Known as Jerusalem Day, the anniversary marks Israel’s seizure in the 1967 Six Day War and later annexation of mainly Arab East Jerusalem in a move never recognised by the international community.
Police said that two officers were wounded by Palestinian stone throwers and at least four protesters arrested near the walled Old City’s Damascus Gate.
Demonstrators were dispersed by baton-wielding police, some on horseback.
A police statement said that in one incident “several dozen Muslims scuffled with a group of Jews”.
Onlookers said that at least two Palestinians were wounded in various clashes and video footage showed a man being taken away on a stretcher by Red Crescent ambulance staff.
Police would not say how many jubilant Zionists were descending on the Old City’s Muslim Quarter on their way to pray at the Western Wall Jewish holy site but said “large crowds” were expected.
“They are coming here with the support of an extremist government that paid for their buses,” a Palestinian woman, Muna Barbar, said outside Damascus Gate.
The Palestinians want the eastern sector of the city as the capital of their promised state, and vigorously oppose any attempt to extend Israeli control.
But Israeli leaders have repeatedly vowed that the city will never again be split, calling it their “eternal, indivisible” capital.
“Israel has always been the capital of the Jewish people alone and not of any other people,” Prime Minister Benjamin Netanyahu said at an official Jerusalem Day ceremony.
“A divided Jerusalem is a past memory: the future belongs to a complete Jerusalem which will not be divided again.”
Jerusalem Day is marked by a series of state ceremonies and an annual march through western Jerusalem and into the east side, which is predominantly attended by nationalist hardliners.
Every year, police deploy in strength to secure the march, which frequently provokes clashes.
This year, two non-governmental organisations appealed to the Israeli High Court of Justice to change the route so the march would not pass through the Muslim Quarter.
But last week, the court rejected the appeal, noting it did so “with a heavy heart”.
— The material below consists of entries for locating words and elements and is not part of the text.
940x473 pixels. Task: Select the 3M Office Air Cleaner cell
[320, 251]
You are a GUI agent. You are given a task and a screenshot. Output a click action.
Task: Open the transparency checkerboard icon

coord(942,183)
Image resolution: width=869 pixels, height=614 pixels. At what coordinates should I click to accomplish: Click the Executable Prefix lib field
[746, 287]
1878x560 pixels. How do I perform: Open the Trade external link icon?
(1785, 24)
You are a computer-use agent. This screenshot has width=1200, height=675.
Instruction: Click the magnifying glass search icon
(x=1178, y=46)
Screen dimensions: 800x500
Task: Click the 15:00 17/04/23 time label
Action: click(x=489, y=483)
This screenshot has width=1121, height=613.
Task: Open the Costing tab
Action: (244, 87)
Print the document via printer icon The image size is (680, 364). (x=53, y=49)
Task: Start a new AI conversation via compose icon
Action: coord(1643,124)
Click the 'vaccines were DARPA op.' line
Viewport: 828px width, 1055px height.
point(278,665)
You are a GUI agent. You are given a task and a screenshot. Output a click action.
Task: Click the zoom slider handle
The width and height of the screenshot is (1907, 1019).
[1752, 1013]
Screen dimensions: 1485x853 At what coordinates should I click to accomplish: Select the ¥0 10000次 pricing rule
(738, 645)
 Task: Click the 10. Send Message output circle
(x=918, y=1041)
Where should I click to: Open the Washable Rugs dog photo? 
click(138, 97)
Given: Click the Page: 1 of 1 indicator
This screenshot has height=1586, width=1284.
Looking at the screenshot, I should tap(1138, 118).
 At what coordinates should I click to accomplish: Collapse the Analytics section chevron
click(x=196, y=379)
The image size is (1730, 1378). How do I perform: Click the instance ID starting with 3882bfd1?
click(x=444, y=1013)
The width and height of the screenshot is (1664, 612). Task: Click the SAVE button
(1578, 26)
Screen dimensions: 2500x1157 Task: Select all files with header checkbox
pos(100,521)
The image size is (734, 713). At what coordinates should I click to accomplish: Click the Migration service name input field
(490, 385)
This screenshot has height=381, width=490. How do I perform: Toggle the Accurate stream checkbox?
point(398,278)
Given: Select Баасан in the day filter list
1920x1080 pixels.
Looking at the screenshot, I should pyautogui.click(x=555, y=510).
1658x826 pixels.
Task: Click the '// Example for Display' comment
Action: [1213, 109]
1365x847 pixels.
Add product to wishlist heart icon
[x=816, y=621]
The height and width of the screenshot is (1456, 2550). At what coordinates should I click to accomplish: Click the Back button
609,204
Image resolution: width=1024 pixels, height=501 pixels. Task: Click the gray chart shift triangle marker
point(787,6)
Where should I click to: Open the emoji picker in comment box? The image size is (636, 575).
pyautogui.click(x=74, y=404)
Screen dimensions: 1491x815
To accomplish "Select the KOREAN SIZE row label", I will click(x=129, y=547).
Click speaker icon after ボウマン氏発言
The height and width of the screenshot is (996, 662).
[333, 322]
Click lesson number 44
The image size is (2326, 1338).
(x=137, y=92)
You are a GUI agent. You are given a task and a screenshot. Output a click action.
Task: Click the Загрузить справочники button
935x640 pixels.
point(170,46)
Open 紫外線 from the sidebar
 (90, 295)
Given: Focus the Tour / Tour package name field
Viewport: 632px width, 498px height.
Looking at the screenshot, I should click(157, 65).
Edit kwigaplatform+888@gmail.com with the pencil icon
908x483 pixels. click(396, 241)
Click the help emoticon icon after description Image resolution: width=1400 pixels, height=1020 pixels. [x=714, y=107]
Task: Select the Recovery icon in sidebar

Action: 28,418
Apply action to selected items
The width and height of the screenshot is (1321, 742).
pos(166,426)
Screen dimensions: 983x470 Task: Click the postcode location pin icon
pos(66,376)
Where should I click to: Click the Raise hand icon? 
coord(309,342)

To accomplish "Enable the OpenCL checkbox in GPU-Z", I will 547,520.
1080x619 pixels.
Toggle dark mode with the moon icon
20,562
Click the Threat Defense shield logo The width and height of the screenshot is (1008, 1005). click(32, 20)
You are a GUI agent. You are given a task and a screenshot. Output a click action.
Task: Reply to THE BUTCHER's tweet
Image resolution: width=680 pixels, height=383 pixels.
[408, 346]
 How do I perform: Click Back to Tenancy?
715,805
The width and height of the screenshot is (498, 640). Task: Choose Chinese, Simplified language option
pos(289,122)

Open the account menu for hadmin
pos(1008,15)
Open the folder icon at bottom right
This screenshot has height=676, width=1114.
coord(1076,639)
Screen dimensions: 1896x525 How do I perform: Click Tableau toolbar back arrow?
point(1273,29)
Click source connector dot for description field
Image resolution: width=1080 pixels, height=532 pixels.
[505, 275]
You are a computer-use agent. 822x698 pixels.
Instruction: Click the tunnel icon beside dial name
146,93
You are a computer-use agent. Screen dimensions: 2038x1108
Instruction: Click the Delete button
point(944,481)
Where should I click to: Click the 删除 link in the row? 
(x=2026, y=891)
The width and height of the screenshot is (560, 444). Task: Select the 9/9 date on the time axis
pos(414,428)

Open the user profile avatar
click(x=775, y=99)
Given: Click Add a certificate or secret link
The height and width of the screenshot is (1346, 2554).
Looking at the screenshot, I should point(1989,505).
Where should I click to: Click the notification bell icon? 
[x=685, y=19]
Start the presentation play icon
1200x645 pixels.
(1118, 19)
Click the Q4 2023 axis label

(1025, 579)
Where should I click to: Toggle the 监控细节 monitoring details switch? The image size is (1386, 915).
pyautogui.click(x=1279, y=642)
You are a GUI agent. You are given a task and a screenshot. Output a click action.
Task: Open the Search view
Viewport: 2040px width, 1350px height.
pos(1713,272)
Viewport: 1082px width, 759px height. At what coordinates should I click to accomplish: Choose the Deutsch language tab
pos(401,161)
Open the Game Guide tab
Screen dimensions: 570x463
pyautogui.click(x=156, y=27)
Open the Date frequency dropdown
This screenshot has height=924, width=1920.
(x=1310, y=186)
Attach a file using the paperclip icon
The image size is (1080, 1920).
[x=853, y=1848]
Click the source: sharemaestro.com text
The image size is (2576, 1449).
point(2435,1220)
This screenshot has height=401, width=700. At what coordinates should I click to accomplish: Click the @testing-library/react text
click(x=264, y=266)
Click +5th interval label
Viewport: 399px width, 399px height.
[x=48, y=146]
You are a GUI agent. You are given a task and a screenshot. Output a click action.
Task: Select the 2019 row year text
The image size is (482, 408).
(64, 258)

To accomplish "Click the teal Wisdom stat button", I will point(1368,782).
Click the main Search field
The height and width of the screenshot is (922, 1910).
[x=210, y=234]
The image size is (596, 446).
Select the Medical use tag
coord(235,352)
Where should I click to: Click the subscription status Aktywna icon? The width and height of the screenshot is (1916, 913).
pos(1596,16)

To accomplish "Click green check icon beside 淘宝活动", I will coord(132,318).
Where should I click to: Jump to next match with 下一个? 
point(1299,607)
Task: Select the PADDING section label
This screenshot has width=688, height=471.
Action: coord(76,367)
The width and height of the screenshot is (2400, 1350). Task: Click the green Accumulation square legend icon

In their ruling, the justices stressed there should be “zero tolerance” of anyone involved in violence, and that police should arrest anyone chanting “death to Arabs.”
Spokesman Micky Rosenfeld said “thousands of police” were in and around the Old City.
Police spokeswoman Luba Samri said both uniformed and undercover officers were on the streets.
“The police will show zero tolerance to any display of physical or verbal violence, will act with every means at its disposal against anyone disturbing the peace or rioting, who will be prosecuted to the full extent of the law,” she said.
Anti-racism group Tag Meir held a counter-demonstration outside city hall to protest against what it called the “march of hate”.
About a hundred participated, under the eye of a large police contingent and there were no disturbances.
The group said the annual march had become “a focus for extremist groups” and was routinely accompanied by “racist slurs and insults, destruction of property and physical violence against the Palestinian residents of Jerusalem”.
“This year we say a loud and clear ‘No to the violence, the hatred and the incitement’ which threaten the delicate fabric of daily life in Jerusalem,” it said.
The group said its supporters would walk through the Muslim Quarter handing out flowers to residents as a gesture of peace and co-existence.
It was one of the two NGOs which unsuccessfully petitioned the Supreme Court to change the route of the march.
Israeli police officers scuffle with a Palestinian as they disperse a protest near Damascus Gate outside Jerusalem’s Old City yesterday.